Author + information
- R. Corbisiero
Leads which exhibit externalized conductors (EC) may or may not require replacement at generator change. Techniques to identify potential electrical malfunction (EM) vary based on practice and include assessment of bipolar imp. (BIΩ), non-invasive impedance (NIΩ) high voltage test shock (HVSΩ).
Patient data (N=28) was analyzed comparing patients with HVSΩ (N=19) vs. NIΩ (N=9) to predict EM. BI Ω was also tracked in both groups. Implant data at the time of generator change and future follow-up data were included to determine electrical changes. Our endpoint was measurements indicating EM obtained during the post-surgery follow-up.

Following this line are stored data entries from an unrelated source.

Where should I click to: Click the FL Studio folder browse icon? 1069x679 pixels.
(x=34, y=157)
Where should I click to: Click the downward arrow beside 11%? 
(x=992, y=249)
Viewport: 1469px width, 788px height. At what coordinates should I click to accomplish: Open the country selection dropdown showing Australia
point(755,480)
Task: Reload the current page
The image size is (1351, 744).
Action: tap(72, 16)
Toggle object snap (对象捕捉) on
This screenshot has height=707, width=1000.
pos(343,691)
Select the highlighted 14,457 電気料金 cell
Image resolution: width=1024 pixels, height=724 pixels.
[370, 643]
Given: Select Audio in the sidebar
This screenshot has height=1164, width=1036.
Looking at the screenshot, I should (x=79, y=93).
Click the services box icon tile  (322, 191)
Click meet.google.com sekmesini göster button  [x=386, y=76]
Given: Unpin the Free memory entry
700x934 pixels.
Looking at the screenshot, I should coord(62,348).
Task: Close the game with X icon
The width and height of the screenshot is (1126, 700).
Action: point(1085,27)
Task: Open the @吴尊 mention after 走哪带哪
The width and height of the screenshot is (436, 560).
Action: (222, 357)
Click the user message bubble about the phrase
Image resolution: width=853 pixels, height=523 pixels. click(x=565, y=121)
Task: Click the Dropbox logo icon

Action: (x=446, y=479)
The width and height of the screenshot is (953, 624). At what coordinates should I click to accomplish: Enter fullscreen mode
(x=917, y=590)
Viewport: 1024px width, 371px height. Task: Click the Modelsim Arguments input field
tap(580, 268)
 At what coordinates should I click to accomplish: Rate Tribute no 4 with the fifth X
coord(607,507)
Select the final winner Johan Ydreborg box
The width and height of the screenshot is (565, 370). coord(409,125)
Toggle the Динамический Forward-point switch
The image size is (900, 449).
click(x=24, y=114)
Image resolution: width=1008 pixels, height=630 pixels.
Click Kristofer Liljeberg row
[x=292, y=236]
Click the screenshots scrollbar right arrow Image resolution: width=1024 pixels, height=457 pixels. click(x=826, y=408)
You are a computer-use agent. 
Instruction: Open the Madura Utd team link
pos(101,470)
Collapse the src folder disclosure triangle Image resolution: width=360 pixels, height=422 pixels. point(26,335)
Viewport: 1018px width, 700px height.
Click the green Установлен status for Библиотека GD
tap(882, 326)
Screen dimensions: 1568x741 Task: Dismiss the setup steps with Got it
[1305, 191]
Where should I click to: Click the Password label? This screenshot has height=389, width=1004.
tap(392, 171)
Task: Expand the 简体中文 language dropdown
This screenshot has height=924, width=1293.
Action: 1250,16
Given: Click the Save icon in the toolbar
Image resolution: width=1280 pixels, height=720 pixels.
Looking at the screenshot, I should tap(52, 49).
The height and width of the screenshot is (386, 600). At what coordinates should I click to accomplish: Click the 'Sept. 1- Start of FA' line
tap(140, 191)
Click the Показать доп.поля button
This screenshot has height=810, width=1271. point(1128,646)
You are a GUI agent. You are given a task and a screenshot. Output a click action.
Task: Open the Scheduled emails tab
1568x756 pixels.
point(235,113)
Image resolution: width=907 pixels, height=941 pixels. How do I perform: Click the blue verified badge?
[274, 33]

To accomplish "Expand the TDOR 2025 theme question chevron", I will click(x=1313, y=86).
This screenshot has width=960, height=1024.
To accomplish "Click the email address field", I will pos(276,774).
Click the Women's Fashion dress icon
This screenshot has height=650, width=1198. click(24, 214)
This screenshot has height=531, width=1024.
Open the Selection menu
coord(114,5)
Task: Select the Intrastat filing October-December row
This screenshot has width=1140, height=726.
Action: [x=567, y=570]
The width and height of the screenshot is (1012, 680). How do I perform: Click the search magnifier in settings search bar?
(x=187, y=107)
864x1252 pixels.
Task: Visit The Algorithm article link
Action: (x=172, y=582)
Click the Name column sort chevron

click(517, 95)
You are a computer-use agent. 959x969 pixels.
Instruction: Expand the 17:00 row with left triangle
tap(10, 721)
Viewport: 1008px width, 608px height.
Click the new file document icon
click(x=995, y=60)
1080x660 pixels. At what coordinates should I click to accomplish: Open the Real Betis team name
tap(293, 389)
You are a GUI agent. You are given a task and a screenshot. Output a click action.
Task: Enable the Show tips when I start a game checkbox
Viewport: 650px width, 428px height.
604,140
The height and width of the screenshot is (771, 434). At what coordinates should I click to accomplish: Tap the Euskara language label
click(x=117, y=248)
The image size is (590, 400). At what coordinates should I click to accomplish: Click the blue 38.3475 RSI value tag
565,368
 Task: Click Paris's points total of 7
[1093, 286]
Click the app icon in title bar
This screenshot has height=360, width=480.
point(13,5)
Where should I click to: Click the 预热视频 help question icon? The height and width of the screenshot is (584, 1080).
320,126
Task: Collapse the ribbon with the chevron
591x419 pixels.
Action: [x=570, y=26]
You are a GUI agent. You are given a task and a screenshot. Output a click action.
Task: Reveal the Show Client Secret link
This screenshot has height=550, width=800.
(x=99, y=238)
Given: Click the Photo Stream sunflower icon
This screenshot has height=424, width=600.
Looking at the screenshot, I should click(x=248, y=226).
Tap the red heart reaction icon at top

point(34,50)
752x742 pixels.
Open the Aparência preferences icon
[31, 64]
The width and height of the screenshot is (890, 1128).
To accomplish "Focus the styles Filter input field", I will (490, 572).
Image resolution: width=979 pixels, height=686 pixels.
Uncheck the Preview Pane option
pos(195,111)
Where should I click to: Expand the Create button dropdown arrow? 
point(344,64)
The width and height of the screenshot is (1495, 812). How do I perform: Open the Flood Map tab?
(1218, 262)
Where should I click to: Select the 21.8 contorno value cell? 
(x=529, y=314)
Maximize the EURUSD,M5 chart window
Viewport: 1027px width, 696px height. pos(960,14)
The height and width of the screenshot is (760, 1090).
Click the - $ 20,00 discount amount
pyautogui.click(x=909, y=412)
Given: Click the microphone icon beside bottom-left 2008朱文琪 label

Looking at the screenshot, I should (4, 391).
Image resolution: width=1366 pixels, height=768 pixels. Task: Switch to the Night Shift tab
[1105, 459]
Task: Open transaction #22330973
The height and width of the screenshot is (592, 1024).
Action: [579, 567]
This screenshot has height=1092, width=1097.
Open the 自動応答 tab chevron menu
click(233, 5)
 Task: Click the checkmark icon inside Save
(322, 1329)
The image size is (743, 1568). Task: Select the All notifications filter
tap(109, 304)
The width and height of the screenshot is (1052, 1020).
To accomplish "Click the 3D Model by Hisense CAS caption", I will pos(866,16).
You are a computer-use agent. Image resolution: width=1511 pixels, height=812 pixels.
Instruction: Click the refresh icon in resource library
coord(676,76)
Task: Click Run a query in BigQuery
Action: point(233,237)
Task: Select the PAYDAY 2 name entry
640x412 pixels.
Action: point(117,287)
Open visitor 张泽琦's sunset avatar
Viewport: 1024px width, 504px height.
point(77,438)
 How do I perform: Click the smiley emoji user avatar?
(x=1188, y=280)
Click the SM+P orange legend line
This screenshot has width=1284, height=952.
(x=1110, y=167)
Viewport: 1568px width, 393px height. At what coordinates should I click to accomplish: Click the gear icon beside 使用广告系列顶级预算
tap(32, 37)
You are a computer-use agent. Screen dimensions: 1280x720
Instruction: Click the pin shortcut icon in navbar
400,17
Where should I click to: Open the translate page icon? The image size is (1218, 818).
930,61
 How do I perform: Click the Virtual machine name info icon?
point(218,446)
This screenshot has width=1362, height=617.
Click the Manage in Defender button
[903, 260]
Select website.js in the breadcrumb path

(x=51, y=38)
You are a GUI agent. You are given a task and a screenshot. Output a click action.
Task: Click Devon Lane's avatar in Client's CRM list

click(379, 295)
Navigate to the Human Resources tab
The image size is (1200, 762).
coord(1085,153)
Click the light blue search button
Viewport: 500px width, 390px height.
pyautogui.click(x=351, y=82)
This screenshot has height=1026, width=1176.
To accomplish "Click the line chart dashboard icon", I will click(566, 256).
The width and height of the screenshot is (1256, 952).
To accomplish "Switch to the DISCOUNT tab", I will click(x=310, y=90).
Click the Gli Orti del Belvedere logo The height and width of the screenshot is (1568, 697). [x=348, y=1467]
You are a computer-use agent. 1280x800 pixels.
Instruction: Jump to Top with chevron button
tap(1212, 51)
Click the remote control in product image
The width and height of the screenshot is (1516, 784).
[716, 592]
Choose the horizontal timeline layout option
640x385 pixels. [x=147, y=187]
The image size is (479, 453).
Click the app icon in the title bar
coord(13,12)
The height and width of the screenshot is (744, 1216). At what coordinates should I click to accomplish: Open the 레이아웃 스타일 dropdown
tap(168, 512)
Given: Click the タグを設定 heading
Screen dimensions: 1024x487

N=28 patients age 72+/12.4 consisting of 18M:10F were included. The HVSΩ group(N=19) had mean f/u of 9.23+/-2.4yrs. The NIΩ group(N=9) had mean f/u of 10.3+/-1.8yrs. Additional data in Table 1.
Both groups demonstrated similar characteristics including BI, NI, and RV threshold. HVS showed no benefit in predicting EM or revisions. Associated risks from anesthesia may outweigh predictive benefit of a test shock. Further analysis in a larger cohort may prove we alter practices when dealing with patients with EC.